I just wanted to put that bar up cause that shit is kinda dope and true. Not to take away anything from solange who is talented in her own way but damn...it's beyonce.

Anyway, today is the last day in march so I decided that I'm actually going to try and blog more...crazy, huh? I know. But today is finally a decent day. Like no rain. Very cloudy but I'm glad that it's nice. Like I previously stated I have a concert today which I'm hoping will be dope and extremely inspiring. I've been in my "zone" as of recently and am more determined than ever to kill everything and everything I do. Fuck what ya heard...ya heard!

Today started off pretty weird...slept bý myself for the first time since I was 18 years old but it was nice, a bit lonely. Ít was cool though. I woke up to a really good conversation early in the morning for 16minutes and like 14 seconds. It really made my day. Everytime I hear the voice...I just feel some sort of soothing. It's quite amazing. I been fantasizing a lot...but we won't get into that.

Anyway, from there I did my new workout and everytime I feel my chest getting shaped into muscle, it inspires me. I don't know if I'll ever be skinny or have a six pack BUT I do know that I can get muscular and stronger for basketball because I'm finding a way to fucking play next year...fuck all that bullshit. Seriously. Everything is mental and right now I'm mentally so on top of my shit.

That's why I wasn't phased when I had to wait about 30minutes at best buy when they couldn't take care of my transaction of two cds...because the computer froze. I'm not gunna sweat it tho.

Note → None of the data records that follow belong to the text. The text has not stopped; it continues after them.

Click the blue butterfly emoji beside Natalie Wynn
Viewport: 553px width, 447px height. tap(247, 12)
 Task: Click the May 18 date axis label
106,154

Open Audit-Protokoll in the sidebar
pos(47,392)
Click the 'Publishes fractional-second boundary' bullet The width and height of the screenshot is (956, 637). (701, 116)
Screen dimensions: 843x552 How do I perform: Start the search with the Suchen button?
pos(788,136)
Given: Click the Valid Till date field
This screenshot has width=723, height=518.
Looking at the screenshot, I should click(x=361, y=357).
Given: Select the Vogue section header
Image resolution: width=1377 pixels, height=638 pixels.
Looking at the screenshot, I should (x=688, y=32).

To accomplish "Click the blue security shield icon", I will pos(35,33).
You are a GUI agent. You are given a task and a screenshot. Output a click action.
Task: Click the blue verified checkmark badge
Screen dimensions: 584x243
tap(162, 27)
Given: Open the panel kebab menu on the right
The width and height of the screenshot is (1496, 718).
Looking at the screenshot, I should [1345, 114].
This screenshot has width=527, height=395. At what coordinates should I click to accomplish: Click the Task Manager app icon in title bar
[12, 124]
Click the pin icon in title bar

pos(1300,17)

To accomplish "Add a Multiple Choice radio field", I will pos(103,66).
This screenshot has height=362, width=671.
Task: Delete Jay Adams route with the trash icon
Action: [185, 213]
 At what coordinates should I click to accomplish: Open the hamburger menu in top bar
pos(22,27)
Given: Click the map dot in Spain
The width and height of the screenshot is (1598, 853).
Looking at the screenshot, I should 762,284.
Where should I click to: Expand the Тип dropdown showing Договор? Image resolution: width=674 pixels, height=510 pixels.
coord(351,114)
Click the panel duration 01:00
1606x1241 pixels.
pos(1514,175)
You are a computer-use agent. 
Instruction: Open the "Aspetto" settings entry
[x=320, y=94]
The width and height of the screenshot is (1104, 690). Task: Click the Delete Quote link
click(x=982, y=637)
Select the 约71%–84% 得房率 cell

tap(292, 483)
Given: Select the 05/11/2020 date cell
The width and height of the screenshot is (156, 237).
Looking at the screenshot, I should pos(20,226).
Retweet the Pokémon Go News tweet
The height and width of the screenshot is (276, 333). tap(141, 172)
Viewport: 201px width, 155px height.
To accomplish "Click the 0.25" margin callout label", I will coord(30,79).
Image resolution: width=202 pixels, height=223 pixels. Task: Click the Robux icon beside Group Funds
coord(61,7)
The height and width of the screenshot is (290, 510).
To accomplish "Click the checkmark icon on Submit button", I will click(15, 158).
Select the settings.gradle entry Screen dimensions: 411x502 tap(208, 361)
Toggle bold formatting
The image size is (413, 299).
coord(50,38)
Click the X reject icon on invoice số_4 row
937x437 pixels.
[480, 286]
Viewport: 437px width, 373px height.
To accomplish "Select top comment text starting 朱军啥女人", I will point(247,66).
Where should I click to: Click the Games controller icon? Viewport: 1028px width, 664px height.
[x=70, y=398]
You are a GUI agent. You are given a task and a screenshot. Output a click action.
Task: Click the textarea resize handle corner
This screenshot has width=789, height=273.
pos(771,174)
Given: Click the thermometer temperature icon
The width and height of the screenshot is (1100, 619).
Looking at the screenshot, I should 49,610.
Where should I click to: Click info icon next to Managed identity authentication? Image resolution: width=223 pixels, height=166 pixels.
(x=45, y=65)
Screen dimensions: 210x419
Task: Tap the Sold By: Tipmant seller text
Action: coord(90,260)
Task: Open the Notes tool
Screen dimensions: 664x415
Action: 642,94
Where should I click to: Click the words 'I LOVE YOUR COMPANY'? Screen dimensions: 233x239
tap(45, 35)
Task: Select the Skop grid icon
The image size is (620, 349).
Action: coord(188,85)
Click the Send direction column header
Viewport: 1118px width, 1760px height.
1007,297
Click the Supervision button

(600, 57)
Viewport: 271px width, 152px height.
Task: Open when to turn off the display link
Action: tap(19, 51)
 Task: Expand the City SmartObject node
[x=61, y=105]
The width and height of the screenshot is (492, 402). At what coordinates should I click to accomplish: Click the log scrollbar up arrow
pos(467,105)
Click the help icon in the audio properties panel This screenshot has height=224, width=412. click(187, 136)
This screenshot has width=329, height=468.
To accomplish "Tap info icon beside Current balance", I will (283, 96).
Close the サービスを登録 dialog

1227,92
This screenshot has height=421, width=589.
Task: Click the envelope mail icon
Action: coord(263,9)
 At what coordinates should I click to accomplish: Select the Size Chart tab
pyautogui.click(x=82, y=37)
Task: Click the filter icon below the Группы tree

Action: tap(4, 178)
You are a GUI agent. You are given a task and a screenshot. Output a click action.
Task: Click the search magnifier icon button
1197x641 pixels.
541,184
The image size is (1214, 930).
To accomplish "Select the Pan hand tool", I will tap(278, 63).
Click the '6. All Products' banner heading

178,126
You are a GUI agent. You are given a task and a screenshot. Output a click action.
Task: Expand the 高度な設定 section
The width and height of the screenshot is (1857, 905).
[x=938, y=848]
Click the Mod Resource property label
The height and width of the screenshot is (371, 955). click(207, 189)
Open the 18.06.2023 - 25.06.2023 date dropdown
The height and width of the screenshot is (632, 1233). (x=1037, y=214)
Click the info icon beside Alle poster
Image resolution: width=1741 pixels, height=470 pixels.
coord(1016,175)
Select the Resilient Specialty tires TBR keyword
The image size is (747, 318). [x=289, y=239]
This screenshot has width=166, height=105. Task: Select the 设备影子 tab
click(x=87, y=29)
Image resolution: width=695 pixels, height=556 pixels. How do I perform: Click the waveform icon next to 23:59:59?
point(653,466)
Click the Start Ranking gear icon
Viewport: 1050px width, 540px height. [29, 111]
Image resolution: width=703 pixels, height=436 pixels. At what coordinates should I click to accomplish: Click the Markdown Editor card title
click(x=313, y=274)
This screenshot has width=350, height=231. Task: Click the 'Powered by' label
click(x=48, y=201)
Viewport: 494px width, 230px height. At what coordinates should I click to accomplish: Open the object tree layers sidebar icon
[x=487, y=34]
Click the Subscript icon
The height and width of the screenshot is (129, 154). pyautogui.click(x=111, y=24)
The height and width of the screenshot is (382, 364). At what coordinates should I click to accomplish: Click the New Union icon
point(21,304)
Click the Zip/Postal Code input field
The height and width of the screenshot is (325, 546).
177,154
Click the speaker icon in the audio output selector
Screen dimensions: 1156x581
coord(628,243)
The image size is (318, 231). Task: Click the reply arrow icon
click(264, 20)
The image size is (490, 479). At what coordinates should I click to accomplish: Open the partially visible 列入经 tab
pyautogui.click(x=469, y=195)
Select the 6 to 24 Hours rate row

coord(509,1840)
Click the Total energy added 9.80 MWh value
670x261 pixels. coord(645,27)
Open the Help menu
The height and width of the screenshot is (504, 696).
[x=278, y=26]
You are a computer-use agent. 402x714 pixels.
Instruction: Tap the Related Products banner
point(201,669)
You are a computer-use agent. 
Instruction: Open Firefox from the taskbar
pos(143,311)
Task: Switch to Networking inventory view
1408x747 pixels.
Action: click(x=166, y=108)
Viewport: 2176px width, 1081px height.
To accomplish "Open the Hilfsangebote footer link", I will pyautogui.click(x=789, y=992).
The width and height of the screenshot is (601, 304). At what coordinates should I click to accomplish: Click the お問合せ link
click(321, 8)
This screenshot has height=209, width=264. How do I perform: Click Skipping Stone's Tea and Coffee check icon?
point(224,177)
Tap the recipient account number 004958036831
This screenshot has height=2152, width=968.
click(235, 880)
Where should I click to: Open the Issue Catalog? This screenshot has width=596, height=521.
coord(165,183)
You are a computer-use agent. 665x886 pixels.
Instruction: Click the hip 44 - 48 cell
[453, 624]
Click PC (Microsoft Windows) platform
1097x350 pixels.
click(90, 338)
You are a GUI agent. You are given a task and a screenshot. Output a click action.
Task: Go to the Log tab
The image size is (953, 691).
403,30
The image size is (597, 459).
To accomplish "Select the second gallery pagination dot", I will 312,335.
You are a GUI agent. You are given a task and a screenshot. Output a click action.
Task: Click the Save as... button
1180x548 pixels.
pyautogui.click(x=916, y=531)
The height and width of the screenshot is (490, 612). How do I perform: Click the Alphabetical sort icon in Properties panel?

Here comes my next dilemma though...my ex-best friend who I'm 99percent sure did not wish me a happy birthday (yet his gf did) and I texted him on his birthday is broke. He wants to come to the concert with me and my friend johnny and I have the money to give it to him but should I...I mean I have no job. This is the money I'm living off of right now. Also would he do that for me? That's what I wonder the most. Would he give me 20bucks if he had for an unforgettable night. A part of me says yes, the other part not so much. So I'm probably not gunna do it although the nice person in me wants to.

Dilemmas.

The last thing I wanted to touch upon was "death." This girl I went to highschool with, who I was never really close to or anything her brother died...who I apparently went to middle school with. It's crazy. A car accident, I believe. For the people who know me and have read my blog before, me and death aren't exactly friends. We don't really know eachother. I still feel sad but I'm more scared. It's kind of selfish because I don't wanna know what losing someone like that feels like. Ever. But I will. I hope it isn't ever sudden like that and I wanna wish the best to jackie and her family. That's all I can say, best wishes, prayers, and I hope that they will overcome and live life...

Later.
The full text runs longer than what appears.